▶ What needs to be done: Return the data verbatim, without pictures.

(Collected data)
=====

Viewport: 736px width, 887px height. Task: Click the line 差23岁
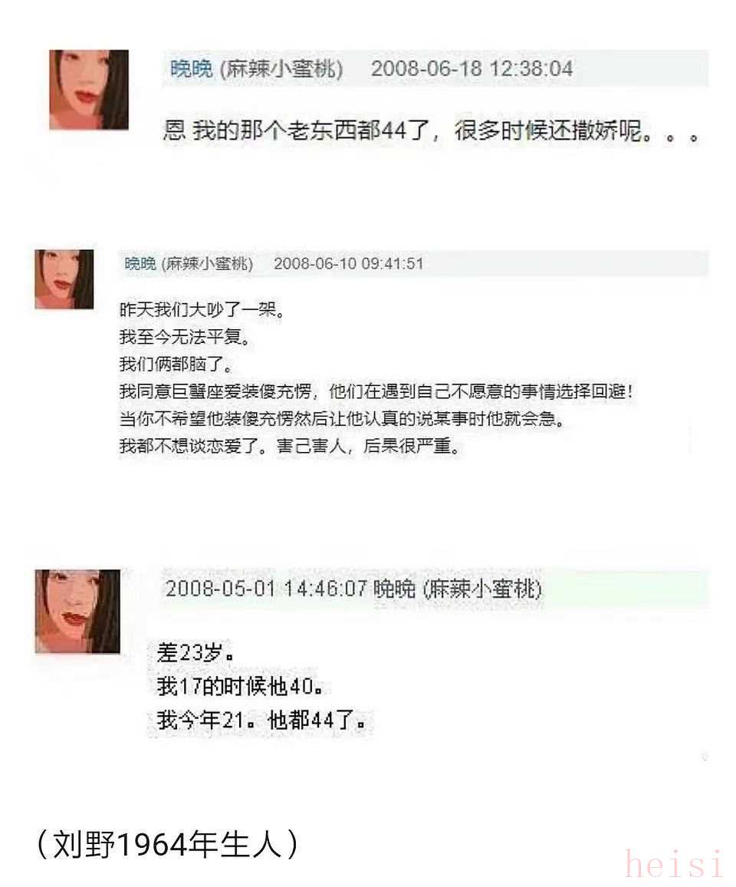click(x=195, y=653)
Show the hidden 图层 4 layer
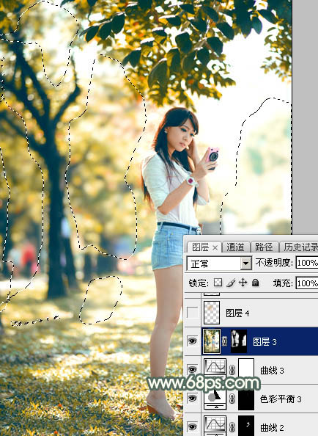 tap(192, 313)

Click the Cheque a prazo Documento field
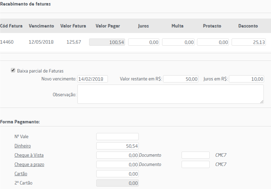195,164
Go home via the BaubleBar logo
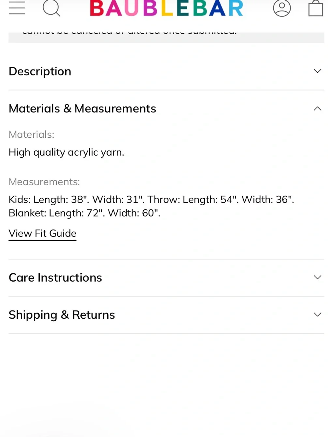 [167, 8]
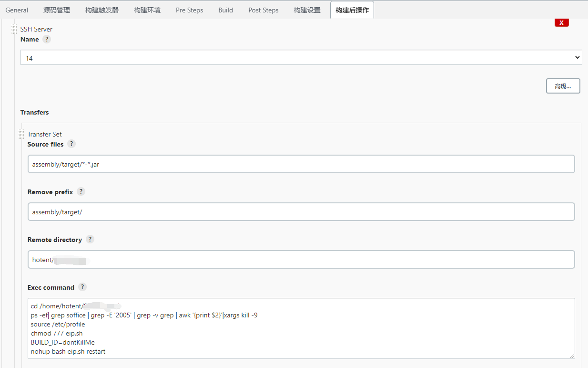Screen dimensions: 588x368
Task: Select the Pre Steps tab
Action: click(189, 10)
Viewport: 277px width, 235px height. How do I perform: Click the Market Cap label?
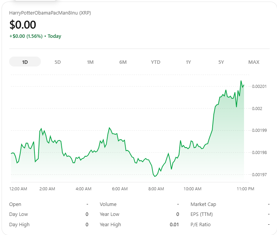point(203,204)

=====

▶ Task solution:
Viewport: 736px width, 887px height. Task: Click the line 差23岁
click(x=195, y=653)
Show the hidden 图层 4 layer
 tap(192, 313)

Click the Cheque a prazo Documento field
195,164
Go home via the BaubleBar logo
 [167, 8]
Screen dimensions: 588x368
Task: Select the Pre Steps tab
Action: click(189, 10)
Viewport: 277px width, 235px height. How do I perform: Click the Market Cap label?
point(203,204)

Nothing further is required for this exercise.